For those who were there, tilting their phone to watch Kong swat at a pterosaur in glorious, blurry 3D, it remains a high watermark of early VR—a lost world as mysterious as Skull Island itself.
Before Apple Vision Pro, before the Meta Quest’s mainstream success, Google took a bold (and brief) stab at browser-based virtual reality. The unlikely hero of that experiment? The Eighth Wonder of the World, himself. Between 2015 and 2018, Google Chrome quietly supported a niche web standard known as WebVR . For a fleeting moment, it allowed anyone with a mid-range PC, a red-and-cyan anaglyph headset (or a cardboard viewer), to experience 3D content directly in their browser. No downloads. No app stores. king kong 3d google
Have you ever tried the King Kong 3D Google demo? Share your memories in the comments below (or mourn its disappearance). For those who were there, tilting their phone
But its legacy is secure.
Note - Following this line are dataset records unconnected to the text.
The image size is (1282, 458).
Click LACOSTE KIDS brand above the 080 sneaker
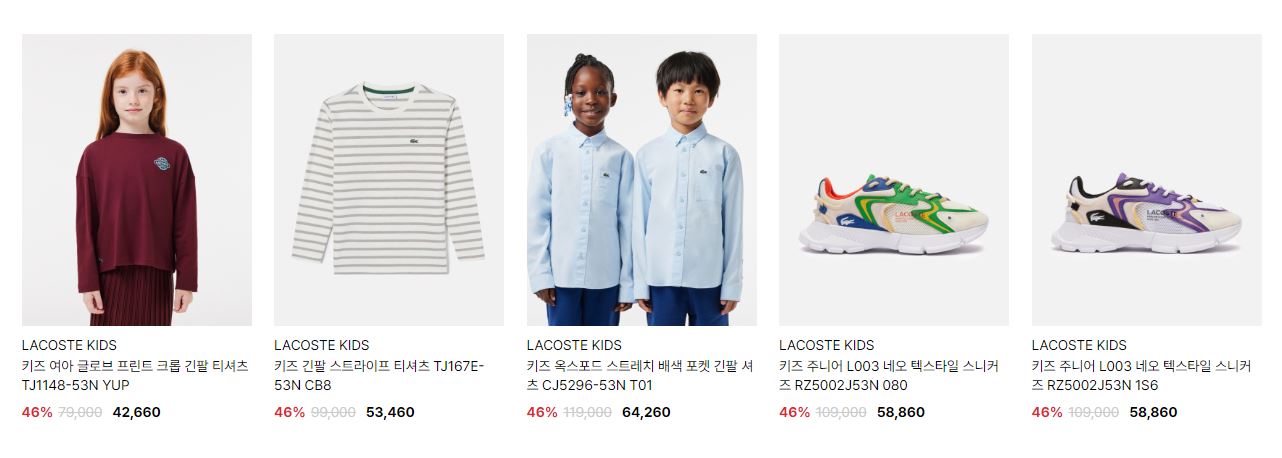coord(826,345)
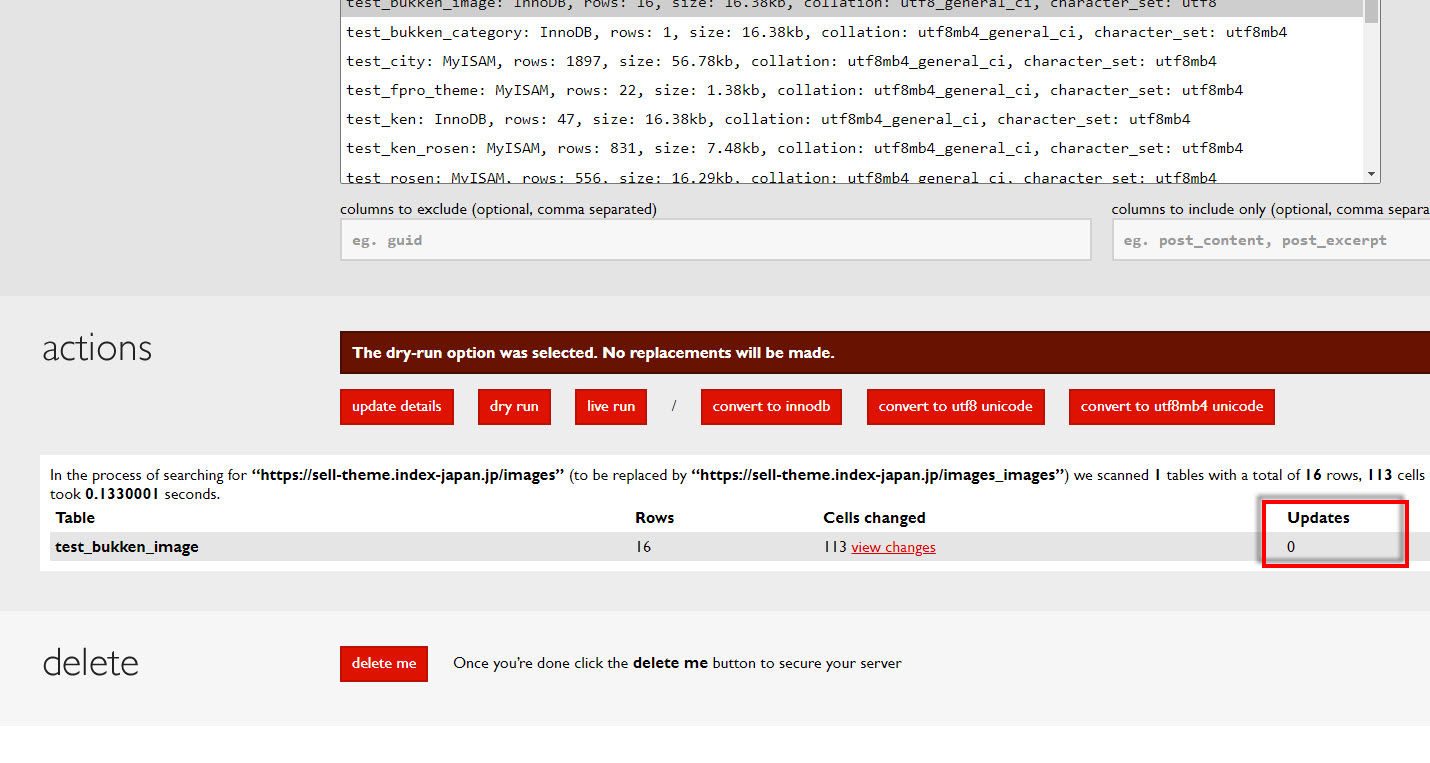The width and height of the screenshot is (1430, 763).
Task: Click the table list scroll-down arrow
Action: pos(1371,174)
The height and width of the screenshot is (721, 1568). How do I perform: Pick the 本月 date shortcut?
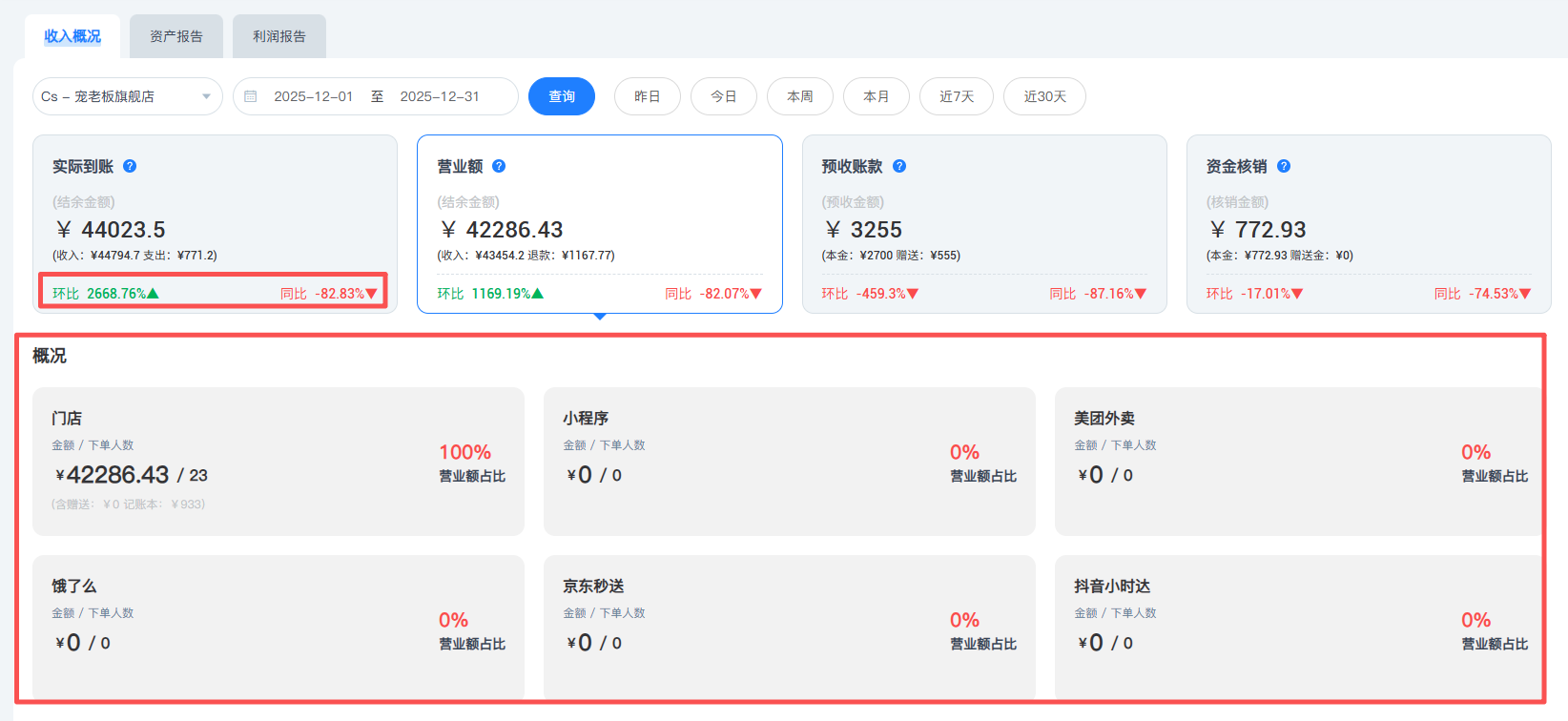pos(876,96)
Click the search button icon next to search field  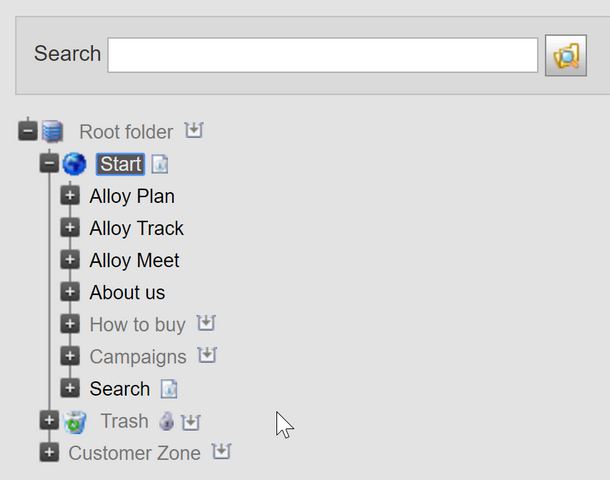pyautogui.click(x=565, y=55)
That forgotten demo proved a critical point: Google’s giant ape was a clumsy, beautiful prototype for what we now call "WebAR" and "Spatial Computing." The Eighth Wonder of the World, himself
In the mid-2010s, if you typed the phrase "King Kong 3D Google" into a search bar, you weren't looking for a movie ticket. You were looking for a digital ghost.
The experience was a casualty of the . Google killed WebVR support in Chrome in favor of a more complex standard (WebXR), and the proprietary hosting for the Kong demo was never migrated. The domain names expired. The 3D assets were deleted.